─── Exercise input

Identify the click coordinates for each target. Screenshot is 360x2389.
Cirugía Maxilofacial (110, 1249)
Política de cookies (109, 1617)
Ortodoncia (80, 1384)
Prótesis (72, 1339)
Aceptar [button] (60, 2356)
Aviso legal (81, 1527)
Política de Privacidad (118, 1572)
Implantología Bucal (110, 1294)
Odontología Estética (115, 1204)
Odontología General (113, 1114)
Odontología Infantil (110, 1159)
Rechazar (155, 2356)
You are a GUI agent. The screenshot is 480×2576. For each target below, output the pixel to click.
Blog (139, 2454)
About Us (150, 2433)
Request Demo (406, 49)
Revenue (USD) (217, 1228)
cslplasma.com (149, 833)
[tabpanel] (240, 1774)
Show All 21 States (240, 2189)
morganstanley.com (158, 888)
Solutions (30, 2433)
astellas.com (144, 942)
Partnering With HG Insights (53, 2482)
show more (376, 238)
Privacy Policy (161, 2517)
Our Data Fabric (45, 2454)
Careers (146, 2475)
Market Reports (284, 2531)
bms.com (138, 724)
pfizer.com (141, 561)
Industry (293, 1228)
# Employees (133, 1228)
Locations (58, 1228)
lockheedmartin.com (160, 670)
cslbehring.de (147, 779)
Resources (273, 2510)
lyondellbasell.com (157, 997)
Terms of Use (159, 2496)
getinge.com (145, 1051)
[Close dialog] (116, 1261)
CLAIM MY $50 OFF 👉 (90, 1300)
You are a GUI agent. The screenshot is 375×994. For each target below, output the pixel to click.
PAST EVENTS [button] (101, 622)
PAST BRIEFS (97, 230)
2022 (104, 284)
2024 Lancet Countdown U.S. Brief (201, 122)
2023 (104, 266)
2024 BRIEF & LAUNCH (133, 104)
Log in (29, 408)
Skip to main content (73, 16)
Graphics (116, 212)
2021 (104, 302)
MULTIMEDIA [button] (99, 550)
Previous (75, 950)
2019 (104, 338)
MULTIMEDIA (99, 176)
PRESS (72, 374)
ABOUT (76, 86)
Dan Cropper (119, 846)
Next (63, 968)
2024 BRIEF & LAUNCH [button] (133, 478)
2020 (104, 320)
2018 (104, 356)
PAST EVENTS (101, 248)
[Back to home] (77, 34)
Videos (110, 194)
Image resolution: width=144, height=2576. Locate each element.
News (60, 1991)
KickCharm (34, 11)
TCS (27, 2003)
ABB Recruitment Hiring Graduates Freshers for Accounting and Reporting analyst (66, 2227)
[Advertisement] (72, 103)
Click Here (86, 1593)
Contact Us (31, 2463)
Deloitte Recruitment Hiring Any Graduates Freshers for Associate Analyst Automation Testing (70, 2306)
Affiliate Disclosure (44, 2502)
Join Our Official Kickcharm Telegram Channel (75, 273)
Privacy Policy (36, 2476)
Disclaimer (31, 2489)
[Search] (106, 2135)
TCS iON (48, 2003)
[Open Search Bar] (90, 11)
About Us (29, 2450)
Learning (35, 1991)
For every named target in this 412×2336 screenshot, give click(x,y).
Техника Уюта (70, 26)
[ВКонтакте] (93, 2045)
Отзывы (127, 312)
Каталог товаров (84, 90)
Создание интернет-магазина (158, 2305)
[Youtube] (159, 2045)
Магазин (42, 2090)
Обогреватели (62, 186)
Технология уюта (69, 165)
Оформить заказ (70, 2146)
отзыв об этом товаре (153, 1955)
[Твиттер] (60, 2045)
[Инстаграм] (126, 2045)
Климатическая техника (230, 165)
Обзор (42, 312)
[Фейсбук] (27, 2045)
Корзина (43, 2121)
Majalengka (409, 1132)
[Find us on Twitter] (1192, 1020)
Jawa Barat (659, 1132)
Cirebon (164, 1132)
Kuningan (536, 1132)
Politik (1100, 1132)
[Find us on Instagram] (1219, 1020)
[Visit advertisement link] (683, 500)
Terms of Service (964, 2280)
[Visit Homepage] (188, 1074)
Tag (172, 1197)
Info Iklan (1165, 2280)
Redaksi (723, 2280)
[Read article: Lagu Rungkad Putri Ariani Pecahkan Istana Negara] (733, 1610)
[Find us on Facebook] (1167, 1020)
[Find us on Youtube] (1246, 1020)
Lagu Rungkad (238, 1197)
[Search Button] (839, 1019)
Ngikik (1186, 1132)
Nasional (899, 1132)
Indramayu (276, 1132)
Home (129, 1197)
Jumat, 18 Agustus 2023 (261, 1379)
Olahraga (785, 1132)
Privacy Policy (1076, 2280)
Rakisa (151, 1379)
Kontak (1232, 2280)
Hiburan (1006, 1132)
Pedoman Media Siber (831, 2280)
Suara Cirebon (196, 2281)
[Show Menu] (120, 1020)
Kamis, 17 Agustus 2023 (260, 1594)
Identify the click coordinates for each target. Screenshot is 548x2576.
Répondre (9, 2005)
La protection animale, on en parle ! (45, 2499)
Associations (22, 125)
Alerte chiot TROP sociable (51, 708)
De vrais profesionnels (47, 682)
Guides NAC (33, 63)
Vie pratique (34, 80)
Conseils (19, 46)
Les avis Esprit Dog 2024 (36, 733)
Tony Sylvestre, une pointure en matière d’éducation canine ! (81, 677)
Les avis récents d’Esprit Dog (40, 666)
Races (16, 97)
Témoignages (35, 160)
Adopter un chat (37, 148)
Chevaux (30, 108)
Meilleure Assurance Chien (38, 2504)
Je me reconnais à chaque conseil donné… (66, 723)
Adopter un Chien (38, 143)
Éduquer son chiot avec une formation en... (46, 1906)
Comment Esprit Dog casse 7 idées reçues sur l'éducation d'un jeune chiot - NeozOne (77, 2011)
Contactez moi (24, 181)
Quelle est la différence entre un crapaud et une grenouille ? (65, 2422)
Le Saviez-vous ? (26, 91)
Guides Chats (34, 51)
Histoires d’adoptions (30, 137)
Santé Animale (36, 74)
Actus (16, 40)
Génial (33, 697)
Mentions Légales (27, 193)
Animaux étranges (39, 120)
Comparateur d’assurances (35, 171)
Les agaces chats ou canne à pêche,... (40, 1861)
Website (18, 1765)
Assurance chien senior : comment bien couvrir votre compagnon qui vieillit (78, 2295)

──────

*Work required*. Above are the records; repeat exactly the lines from the one holding "Blog (139, 2454)" down to the one holding "[Close dialog] (116, 1261)", end lines included.

*Reply*.
Blog (139, 2454)
About Us (150, 2433)
Request Demo (406, 49)
Revenue (USD) (217, 1228)
cslplasma.com (149, 833)
[tabpanel] (240, 1774)
Show All 21 States (240, 2189)
morganstanley.com (158, 888)
Solutions (30, 2433)
astellas.com (144, 942)
Partnering With HG Insights (53, 2482)
show more (376, 238)
Privacy Policy (161, 2517)
Our Data Fabric (45, 2454)
Careers (146, 2475)
Market Reports (284, 2531)
bms.com (138, 724)
pfizer.com (141, 561)
Industry (293, 1228)
# Employees (133, 1228)
Locations (58, 1228)
lockheedmartin.com (160, 670)
cslbehring.de (147, 779)
Resources (273, 2510)
lyondellbasell.com (157, 997)
Terms of Use (159, 2496)
getinge.com (145, 1051)
[Close dialog] (116, 1261)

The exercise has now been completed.